For the first time since the fall of the Soviet Union — or even the end of World War II — a linked body of enshrined foreign policy axioms may be quietly unraveling: American exceptionalism, American unilateralism, America as world policeman, moral commentator and hector, global hegemon and architect of a “world order.” Yesterday bombs were about to fall on Syria, now they are suspended. After months — years, decades — of talk about possible air strikes on Iran, suddenly we receive accounts of civil exchanges between the American and the Iranian presidents. These may only be false starts, but the larger implications beckon and burgeon. They start with the Middle East but radiate out to touch relations with Russia, China, Israel and the U.N., for starters.

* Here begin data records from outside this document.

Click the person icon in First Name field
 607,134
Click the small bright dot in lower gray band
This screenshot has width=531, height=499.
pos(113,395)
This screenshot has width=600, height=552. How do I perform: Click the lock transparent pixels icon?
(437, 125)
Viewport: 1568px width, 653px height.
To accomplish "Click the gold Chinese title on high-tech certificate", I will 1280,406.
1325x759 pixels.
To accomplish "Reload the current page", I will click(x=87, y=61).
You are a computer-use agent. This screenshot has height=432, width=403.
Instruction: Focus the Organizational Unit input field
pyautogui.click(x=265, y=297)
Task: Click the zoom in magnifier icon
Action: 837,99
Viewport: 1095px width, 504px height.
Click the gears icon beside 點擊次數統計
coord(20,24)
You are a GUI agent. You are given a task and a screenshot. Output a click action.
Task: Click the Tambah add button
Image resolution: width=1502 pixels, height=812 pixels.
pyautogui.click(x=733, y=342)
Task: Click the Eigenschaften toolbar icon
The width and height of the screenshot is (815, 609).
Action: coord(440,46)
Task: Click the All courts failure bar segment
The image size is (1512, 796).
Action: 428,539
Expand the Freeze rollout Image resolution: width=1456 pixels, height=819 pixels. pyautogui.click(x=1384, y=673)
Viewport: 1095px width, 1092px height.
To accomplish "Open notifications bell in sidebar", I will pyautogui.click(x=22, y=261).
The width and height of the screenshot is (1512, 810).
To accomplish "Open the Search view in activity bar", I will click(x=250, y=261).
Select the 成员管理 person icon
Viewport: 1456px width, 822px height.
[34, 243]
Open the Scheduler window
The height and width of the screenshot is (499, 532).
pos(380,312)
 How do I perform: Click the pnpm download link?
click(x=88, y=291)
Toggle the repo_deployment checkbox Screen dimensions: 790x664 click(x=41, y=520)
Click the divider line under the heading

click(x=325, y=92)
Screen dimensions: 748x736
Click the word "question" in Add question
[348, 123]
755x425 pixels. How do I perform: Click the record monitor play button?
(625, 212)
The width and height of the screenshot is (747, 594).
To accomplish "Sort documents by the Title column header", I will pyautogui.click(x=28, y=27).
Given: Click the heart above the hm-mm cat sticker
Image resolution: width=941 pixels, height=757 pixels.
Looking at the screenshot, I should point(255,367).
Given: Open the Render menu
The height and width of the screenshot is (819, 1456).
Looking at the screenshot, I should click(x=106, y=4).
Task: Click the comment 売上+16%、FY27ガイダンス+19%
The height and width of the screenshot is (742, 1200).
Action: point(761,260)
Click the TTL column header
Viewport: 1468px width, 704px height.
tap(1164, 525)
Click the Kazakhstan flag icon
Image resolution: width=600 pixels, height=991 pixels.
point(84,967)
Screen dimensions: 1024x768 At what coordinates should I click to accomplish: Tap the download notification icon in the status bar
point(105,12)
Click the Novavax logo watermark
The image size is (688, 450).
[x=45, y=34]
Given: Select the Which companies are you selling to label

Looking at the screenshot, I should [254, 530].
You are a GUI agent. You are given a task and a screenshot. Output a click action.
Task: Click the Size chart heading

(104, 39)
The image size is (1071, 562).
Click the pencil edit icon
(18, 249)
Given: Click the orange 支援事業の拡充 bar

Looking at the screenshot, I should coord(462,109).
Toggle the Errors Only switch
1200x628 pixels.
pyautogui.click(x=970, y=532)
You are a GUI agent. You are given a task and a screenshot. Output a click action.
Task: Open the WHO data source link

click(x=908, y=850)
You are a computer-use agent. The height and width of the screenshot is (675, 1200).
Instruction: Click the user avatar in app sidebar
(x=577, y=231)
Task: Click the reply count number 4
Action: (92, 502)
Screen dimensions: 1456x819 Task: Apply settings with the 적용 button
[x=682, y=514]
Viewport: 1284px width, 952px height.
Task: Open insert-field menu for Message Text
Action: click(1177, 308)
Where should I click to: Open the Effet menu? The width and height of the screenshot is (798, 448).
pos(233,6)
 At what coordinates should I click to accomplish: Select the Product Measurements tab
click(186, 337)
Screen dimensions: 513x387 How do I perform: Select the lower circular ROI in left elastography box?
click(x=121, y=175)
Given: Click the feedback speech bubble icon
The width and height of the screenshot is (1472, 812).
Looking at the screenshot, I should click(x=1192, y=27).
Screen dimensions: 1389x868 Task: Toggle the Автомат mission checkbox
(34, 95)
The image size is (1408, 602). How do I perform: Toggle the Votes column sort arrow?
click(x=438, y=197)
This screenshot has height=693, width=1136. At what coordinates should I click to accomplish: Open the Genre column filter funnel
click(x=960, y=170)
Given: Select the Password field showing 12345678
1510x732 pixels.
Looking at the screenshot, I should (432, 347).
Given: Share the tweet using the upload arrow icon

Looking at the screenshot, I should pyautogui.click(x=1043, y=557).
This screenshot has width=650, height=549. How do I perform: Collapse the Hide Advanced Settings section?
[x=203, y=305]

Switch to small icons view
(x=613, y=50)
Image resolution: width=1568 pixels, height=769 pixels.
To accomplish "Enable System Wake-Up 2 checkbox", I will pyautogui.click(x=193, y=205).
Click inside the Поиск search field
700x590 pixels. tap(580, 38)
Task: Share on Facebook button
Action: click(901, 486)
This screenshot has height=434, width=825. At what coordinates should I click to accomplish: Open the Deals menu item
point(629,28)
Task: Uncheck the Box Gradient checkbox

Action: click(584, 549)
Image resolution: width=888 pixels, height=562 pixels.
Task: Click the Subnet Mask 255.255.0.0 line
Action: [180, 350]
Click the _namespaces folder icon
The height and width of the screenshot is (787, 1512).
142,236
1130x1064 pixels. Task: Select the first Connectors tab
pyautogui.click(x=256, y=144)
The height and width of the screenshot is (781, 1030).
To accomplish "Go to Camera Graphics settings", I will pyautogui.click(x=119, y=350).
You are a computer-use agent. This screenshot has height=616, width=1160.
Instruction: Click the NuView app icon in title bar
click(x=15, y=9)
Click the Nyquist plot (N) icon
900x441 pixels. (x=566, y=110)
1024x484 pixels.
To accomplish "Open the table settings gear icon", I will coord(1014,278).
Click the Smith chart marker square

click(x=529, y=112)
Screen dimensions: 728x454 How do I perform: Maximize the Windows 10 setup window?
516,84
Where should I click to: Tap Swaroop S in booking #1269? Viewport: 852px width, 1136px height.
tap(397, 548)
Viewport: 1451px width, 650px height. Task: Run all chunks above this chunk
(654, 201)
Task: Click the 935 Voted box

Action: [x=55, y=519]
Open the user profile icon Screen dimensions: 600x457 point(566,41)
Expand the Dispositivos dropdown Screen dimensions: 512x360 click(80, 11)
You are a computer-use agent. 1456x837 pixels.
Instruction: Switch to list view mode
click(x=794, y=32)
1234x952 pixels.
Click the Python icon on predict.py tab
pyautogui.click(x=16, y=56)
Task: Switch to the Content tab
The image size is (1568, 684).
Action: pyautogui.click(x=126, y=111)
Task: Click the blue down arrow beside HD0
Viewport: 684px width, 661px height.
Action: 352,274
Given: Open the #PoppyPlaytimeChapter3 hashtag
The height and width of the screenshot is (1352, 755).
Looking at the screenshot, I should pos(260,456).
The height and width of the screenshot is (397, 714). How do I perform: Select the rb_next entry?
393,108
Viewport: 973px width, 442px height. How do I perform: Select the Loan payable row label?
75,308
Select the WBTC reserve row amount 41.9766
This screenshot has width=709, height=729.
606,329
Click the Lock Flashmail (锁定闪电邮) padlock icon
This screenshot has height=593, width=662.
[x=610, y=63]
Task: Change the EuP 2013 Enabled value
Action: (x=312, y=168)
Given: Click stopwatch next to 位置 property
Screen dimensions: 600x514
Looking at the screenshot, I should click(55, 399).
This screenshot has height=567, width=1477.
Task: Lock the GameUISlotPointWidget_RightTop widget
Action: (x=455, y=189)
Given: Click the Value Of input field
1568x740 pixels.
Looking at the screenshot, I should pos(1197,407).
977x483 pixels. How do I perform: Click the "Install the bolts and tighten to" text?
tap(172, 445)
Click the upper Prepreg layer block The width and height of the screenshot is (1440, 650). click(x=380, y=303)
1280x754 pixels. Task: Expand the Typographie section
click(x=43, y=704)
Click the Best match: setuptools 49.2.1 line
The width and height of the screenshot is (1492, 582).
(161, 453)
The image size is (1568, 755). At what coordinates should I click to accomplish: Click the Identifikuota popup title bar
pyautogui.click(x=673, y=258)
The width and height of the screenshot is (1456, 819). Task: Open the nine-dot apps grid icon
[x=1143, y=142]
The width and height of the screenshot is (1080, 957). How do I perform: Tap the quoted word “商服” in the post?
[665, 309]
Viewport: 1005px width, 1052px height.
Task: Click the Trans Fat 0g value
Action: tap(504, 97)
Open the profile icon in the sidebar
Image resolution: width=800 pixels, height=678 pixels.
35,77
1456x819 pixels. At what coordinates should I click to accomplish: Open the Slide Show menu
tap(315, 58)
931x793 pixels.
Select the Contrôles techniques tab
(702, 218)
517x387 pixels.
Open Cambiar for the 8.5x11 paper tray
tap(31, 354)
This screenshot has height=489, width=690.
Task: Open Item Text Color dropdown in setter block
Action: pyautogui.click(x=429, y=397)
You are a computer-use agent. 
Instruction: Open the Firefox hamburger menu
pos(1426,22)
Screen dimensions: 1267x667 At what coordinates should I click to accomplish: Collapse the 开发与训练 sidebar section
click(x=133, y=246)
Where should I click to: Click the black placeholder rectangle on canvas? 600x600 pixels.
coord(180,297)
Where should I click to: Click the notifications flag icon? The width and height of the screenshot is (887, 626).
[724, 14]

Neoconservatives, hawks and liberal interventionists are aghast; progressives are heartened but holding their breath. Witness the mirror imaging in the U.S. media around these developments. The traditional nostrums don’t vary: The U.S. must draw red lines; lines once drawn must be acted upon; U.S. credibility is at stake; military readiness must be pumped to permanent alert in the Middle East to meet permanent security threats; American monopoly of decision-making must be jealously husbanded on all that moves in the world. Hawks stand with liberal interventionists, fearful that Obama is giving away the American store in acts of colossal naiveté, weakness and inexperience. Progressives perceive in these same acts the first glimmers of wisdom and rationality creeping into U.S. policy formulation — hints of strategic perestroika that just might rescue the U.S. from spiraling decades of foreign policy disasters that have undermined the country in countless ways: wartime presidents, global recoil from our policies, massive defense budgets, self-fulfilling proclamation of enemies, interventions, national paranoia, the building of a national security state, and pervasive intrusion into citizens’ private lives in the quest to keep America safe from tireless enemies. [Continue reading…]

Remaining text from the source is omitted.